** START OF Supplied information **

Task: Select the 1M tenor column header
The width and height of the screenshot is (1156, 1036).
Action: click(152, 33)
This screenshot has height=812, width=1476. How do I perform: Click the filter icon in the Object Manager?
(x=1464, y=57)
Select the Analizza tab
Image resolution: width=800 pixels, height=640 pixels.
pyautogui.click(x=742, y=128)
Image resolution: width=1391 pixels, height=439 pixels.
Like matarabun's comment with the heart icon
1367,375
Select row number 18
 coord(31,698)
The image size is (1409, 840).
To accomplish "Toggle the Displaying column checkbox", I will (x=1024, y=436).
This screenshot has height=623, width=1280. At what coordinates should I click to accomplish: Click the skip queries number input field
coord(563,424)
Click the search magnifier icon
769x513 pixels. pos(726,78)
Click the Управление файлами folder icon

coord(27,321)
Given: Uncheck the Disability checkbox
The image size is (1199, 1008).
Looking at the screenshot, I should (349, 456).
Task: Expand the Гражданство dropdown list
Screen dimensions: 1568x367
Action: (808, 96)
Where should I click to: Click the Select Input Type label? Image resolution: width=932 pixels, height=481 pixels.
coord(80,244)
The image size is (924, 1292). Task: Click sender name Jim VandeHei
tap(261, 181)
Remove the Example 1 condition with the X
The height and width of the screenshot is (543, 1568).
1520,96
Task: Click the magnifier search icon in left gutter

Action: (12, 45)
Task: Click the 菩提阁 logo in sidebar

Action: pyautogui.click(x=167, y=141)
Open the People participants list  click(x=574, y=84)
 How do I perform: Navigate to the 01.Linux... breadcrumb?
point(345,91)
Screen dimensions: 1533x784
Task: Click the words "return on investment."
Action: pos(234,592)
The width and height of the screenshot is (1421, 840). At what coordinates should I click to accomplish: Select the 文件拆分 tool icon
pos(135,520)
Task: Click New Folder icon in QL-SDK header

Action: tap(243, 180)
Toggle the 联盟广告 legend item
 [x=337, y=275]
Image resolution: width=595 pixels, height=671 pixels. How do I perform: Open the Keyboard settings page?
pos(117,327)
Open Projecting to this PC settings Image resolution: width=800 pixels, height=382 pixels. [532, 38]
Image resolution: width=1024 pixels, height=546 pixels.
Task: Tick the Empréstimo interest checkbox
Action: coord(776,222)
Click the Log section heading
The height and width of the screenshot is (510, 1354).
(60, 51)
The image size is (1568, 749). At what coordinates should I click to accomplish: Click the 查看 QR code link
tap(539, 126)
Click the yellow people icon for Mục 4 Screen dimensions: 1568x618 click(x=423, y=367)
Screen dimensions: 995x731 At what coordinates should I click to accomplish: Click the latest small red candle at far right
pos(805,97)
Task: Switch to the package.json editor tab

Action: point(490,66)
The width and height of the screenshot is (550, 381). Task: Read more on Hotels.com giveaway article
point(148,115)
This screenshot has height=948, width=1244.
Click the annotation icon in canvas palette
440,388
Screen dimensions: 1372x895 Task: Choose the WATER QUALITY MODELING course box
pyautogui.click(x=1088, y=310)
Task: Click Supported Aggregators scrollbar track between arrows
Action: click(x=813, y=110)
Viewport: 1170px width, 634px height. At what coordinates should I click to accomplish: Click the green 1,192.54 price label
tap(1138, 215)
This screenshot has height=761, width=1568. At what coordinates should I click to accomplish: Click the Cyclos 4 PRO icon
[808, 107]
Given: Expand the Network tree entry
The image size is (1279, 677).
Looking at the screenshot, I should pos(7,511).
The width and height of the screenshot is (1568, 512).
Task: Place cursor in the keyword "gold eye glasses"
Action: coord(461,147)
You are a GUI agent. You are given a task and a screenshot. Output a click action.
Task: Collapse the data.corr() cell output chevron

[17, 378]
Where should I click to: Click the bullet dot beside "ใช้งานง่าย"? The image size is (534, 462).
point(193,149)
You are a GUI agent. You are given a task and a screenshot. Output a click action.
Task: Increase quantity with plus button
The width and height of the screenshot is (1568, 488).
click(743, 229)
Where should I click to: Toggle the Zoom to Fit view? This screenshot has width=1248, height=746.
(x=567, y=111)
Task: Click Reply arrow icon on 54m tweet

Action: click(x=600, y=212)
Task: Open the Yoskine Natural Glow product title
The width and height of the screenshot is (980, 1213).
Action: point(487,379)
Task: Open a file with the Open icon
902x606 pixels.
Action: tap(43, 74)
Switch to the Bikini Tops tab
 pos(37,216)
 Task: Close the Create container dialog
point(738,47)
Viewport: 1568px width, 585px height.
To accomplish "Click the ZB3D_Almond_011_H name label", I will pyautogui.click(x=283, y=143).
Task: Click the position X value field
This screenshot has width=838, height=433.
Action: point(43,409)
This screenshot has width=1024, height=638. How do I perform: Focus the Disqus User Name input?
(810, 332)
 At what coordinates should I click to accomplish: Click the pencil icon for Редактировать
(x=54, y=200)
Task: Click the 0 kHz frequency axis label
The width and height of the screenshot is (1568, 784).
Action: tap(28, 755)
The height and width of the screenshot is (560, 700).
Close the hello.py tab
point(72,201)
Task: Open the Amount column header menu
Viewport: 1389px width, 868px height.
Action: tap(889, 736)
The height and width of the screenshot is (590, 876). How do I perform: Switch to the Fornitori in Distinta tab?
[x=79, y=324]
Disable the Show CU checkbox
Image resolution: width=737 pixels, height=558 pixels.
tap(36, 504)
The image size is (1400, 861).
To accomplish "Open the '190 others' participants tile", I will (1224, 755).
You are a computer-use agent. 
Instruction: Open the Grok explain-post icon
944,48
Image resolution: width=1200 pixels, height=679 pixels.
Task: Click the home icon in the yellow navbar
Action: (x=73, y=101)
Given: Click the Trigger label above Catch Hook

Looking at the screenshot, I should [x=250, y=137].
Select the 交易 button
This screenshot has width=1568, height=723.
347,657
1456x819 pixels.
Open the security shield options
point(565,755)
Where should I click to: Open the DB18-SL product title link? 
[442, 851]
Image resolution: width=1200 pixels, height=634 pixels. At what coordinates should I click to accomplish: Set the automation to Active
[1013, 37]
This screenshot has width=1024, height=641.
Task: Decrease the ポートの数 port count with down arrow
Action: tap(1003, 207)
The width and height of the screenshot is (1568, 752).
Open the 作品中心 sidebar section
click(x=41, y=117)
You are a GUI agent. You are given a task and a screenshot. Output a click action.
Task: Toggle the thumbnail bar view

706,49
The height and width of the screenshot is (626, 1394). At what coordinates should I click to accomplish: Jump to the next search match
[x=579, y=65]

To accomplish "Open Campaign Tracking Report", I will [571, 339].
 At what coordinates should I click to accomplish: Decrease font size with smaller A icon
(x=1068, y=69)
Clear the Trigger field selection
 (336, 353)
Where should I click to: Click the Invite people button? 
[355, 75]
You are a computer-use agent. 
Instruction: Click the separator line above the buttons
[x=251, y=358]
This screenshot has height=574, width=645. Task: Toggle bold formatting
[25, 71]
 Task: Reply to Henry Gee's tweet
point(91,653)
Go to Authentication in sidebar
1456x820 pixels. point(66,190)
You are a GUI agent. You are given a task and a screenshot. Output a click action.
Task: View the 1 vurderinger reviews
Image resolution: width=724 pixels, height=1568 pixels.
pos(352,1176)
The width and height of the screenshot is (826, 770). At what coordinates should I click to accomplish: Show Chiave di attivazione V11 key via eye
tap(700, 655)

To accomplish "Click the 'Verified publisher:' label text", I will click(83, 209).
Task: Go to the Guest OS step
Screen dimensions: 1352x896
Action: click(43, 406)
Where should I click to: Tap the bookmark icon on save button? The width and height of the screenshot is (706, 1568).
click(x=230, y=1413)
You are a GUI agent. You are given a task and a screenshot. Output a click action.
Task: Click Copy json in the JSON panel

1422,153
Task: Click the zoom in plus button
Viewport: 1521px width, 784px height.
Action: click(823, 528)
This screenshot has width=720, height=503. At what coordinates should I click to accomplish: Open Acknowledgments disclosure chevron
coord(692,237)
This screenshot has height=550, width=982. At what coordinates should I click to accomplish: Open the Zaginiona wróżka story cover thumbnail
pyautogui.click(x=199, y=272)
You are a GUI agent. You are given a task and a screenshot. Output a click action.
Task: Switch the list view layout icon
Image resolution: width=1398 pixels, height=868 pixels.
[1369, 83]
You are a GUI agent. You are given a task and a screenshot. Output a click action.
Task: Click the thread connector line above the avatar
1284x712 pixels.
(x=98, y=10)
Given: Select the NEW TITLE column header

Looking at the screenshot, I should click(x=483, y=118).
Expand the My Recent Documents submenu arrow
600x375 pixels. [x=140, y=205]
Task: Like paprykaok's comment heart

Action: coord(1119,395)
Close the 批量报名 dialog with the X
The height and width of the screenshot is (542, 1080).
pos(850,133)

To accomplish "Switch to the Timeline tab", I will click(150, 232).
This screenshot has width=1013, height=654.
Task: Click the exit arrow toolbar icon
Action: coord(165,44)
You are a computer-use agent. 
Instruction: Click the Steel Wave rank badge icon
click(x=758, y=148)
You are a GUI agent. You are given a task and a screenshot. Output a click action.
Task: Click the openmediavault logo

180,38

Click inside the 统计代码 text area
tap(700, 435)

** END OF Supplied information **

Task
Find every line in the items above that contains the word "text" and copy each one out. Capital and small letters must match.

Finished task
To accomplish "Click the 'Verified publisher:' label text", I will click(83, 209).
Click inside the 统计代码 text area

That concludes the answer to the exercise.